The vanilla fixed deposit schemes are investment plans that allow investors to deposit a lump sum amount for a fixed tenure with a bank or any other authorised financial institution. These come with a lock-in period where you get the said sum and interest on maturity.
Tax-saving FDs are a modern reiteration of FDs, allowing investors to benefit from fixed deposit income tax exemption. Investors who do not have high-risk propensity prefer tax-saving investments like this and tax-saving mutual funds.
You’re allowed a deduction of up to 1.5 lakh rupees as an investment in tax-saving FDs. This is under the Income Tax Act’s Section 80C of Chapter VI A. The amount of investment is deductible from your gross taxable income.
Section 80C allows any individual or HUF (Hindu Undivided Family) wishing to save tax on FD investment to invest in such an instrument and earn tax benefits. All they need is a new savings account, KYC verification, and other documents required for the process.
You can invest an amount as low as 500 rupees in tax-saving FDs. While there is no upper limit on the deposit amount, the maximum deduction you can claim is 1.5 lakh rupees against it. The depositor can choose the tenure of the tax-saving fixed deposit, and it can be anything between 7 days and 10 years. In most cases, the lock-in period is at least 5 years, and you are allowed partial withdrawal if you have chosen a longer tenure.
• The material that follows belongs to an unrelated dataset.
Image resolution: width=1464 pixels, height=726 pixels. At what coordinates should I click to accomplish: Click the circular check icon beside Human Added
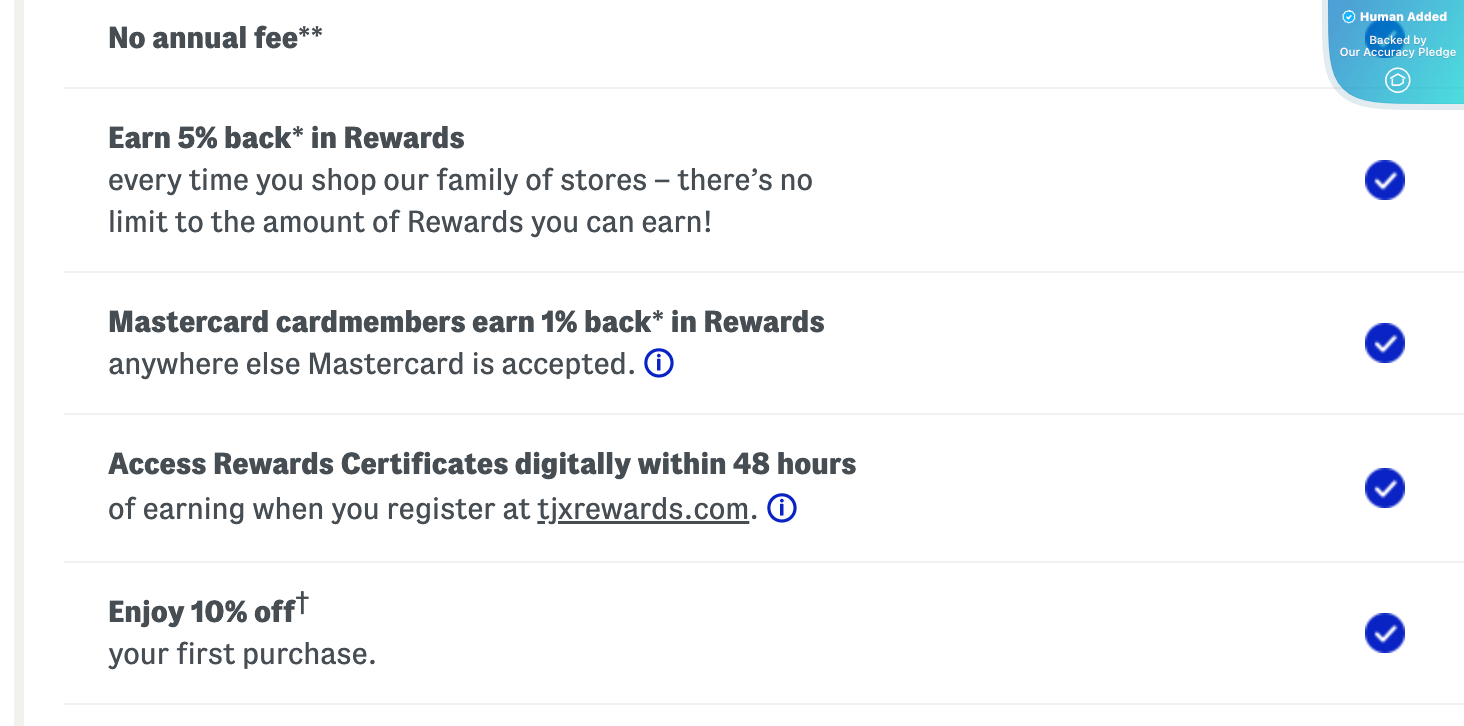[1349, 16]
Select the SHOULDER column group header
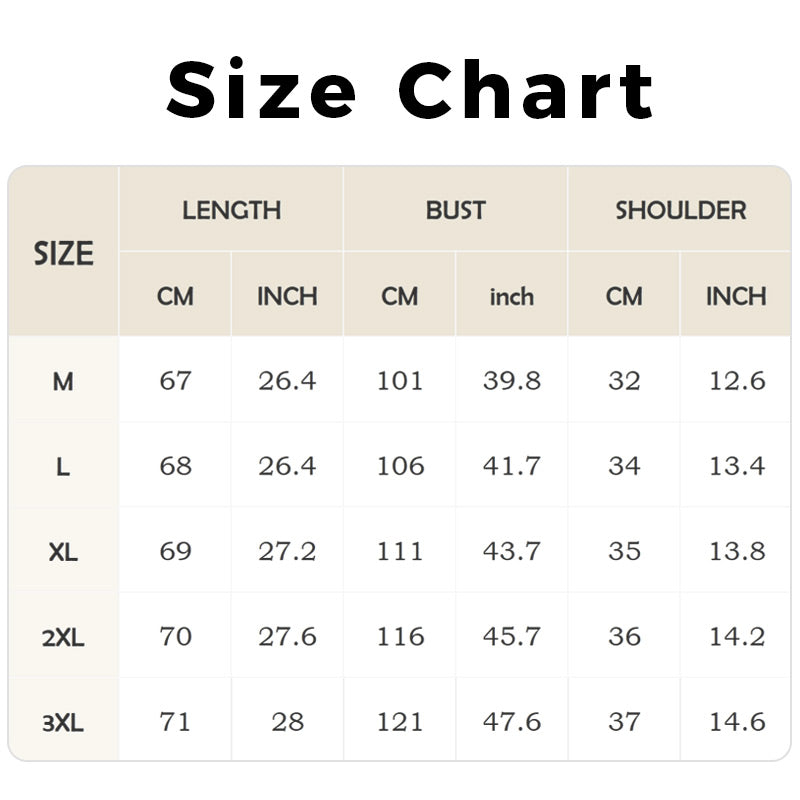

The interest rate varies depending on factors such as the age of the holder and lock-in tenure. Tax-saving FD rates can go up to 6% per annum. According to the tax slab you fall into, the interest part is fully taxable and is shown under the ‘Income from Other Sources’ head. The bank will also deduct a TDS of 10% if your total interest income from them exceeds ₹ 10,000 in a financial year. If you have not furnished your PAN number, the TDS rate will be 20%.
If you are nearing your retirement or looking for a feasible way to save on taxes, investing in a tax-saving FD is the right choice. It enables you to earn interest income and entails a deduction under Section 80C of Chapter VIA.